Il successo di una startup è principalmente dovuto alle capacità del/dei founder, l’imprenditore che l’avvia insomma, che deve avere: Attitudine, Metodo e Visione. L’attitudine non si legge e non si insegna purtroppo, o c’è o non c’è. Il metodo si impara e spesso non ne esiste uno giusto, bisogna applicare quello giusto per te. Ma la visione? Troppo spesso viene confusa con creatività o eccentricità o il carattere. Non è vero niente, il vero metodo, la vera secret source è tutto lì. Distruptive é un modo di guardare il mondo, di vedere i problemi e di trovare le soluzioni. Essere Distruptive spesso viene confuso con l’ambizione, secondo me, invece, è il modo corretto di vedere e usare la tecnologia, che deve essere dirompente, se si vuole fare Startup e credo sia necessario mettere il punto ‘anche’ su questo. Distruptive lo spiega molto bene, e, fortunatamente, è solo in inglese, non ne esiste una versione tradotta.
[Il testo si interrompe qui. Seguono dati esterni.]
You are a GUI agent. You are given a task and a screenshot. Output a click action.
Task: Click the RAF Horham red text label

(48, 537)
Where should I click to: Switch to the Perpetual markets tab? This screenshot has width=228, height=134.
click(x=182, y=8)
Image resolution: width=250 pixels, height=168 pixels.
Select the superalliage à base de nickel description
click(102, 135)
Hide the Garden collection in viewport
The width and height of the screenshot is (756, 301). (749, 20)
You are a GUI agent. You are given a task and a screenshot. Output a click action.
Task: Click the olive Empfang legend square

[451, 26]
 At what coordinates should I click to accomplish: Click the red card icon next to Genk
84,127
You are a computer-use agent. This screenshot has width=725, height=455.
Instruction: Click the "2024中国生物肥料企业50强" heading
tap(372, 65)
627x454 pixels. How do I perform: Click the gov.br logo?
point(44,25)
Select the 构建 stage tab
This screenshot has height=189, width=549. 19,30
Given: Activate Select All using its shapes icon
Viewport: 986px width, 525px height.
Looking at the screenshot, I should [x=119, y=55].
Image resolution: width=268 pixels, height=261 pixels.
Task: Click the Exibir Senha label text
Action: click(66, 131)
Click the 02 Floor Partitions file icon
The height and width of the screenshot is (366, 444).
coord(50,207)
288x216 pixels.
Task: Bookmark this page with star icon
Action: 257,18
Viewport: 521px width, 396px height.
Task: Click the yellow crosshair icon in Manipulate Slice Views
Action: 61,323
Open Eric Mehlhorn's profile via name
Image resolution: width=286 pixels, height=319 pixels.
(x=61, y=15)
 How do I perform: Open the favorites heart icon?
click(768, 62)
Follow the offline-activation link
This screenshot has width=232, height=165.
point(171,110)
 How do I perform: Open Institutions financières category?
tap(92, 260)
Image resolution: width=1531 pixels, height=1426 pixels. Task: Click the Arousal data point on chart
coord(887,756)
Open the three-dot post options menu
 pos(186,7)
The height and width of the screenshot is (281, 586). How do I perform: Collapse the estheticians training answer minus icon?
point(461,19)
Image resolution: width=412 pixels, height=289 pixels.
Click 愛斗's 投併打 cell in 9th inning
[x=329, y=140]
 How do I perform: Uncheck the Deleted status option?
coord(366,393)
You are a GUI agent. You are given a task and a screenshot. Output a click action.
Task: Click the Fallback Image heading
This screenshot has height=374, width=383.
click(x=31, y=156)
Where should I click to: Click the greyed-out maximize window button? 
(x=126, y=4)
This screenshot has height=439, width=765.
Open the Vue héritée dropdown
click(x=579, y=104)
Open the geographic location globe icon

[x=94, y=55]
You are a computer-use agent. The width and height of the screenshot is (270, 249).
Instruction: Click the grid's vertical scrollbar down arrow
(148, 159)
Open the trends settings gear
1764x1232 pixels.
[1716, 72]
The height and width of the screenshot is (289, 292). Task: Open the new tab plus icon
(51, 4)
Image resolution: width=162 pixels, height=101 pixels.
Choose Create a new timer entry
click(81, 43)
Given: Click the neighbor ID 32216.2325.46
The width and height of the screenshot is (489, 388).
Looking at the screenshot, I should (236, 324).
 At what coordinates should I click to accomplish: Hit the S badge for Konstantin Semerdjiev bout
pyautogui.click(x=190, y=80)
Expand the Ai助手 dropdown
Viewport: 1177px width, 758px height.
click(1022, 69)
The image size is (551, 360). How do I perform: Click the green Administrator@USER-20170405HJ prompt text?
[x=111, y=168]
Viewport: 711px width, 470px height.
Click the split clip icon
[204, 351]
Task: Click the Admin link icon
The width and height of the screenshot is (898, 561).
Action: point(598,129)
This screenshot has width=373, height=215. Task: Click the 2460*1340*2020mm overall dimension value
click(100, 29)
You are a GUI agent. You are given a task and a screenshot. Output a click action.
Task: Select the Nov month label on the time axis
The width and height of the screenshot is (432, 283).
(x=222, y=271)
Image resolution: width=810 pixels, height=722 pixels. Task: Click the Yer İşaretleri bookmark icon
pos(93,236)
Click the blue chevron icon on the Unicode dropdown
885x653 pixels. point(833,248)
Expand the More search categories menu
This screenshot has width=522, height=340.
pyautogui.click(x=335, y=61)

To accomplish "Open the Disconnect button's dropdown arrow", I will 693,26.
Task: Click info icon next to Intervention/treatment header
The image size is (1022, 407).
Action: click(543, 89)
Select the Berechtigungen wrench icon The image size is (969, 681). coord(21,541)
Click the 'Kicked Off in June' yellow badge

Come dicevo prima, l’Italia ha veramente necessità di cambiare mindset e di avere il coraggio di essere “dirompente”.

 

I dati dell’Osservatorio del Politecnico di Milano inquadrano un mercato in forte crescita in materia di equity crowdfounding: 36 milioni di euro raccolti contro i quasi 12 del 2017. Aspettiamo con ansia i dati del 2019. In che modo l’equity crowdfounding si differenzia dal consueto crowdfouding? Secondo la sua opinione da cosa deriva questo gap di valori tra 2017 e 2018?

Ho seguito molto da vicino la questione e conosciuto alcuni dei protagonisti di questo cambiamento. Purtroppo, però, non leggo in questi dati come qualcosa di interessante e rilevante. Sono ancora cifre molto piccole che non cambiano la situazione dell’industria startup italiana, ne mi sembrano risolutive.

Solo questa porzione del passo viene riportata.